An unweighted GPA treats an A in a regular class and an A in an AP, IB, honors, or dual-enrollment class the same. On the classic 4.0 scale, an A is usually 4.0, a B is 3.0, a C is 2.0, and so on. This makes the number easy to compare across students, but it can hide course difficulty.
A weighted GPA tries to account for rigor. A school might count an A in an honors course as 4.5 and an A in an AP course as 5.0. That means a student taking harder courses can have a GPA above 4.0. The exact weighting system depends on the high school, which is why weighted GPAs are not perfectly comparable across schools.
| Course type | Typical A value | What it signals |
|---|---|---|
| Regular | 4.0 | Strong performance in standard coursework |
| Honors | 4.5 | Above-standard rigor |
| AP / IB | 5.0 | College-level or advanced academic challenge |
Which GPA do colleges use?
Colleges usually look at both the GPA and the transcript behind it. Many admissions offices recalculate GPA using their own method so applicants from different schools can be compared more fairly. They may remove non-academic courses, focus on core subjects, or use an unweighted scale while separately judging rigor.

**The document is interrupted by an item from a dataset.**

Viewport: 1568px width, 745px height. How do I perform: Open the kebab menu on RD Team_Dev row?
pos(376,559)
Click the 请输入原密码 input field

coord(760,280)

This is why a 4.3 weighted GPA is not automatically better than a 3.9 unweighted GPA. The admissions reader asks: What courses were available? Did the student challenge themselves? Did grades stay strong as courses became harder? Did the student avoid rigor just to protect the number?
Why unweighted GPA still matters
Unweighted GPA is useful because it keeps the grade signal clean. It tells readers how consistently you earned high grades, regardless of weighting policies. If your school reports only a weighted GPA, you can estimate the unweighted number by converting each course grade to the 4.0 scale and averaging the results. The GradePoint GPA calculator can help you do that course by course.
Why weighted GPA matters
Weighted GPA rewards students who take challenging classes. That is important because selective colleges prefer strong grades in rigorous courses over perfect grades in an easy schedule. A slightly lower GPA with AP Calculus, AP Chemistry, honors English, and advanced language work can be more compelling than a perfect GPA built from the least demanding options.
How to report GPA on applications
Use the number your school reports on the transcript unless the application asks for a specific format. If there is a field for weighted and unweighted GPA, enter both. If there is only one field and your transcript clearly labels a cumulative weighted GPA, use that and rely on the transcript to provide context. Do not invent a conversion if your school gives an official number.
Common mistakes
- Comparing weighted GPAs from different schools as if they use the same formula.
- Assuming a GPA above 4.0 means a student has straight A's.
- Ignoring the transcript and focusing only on one summary number.
- Taking easier courses only to protect GPA when selective admissions value rigor.
The best academic profile is not just high GPA or hard courses. It is strong grades in the hardest courses that make sense for your goals and preparation.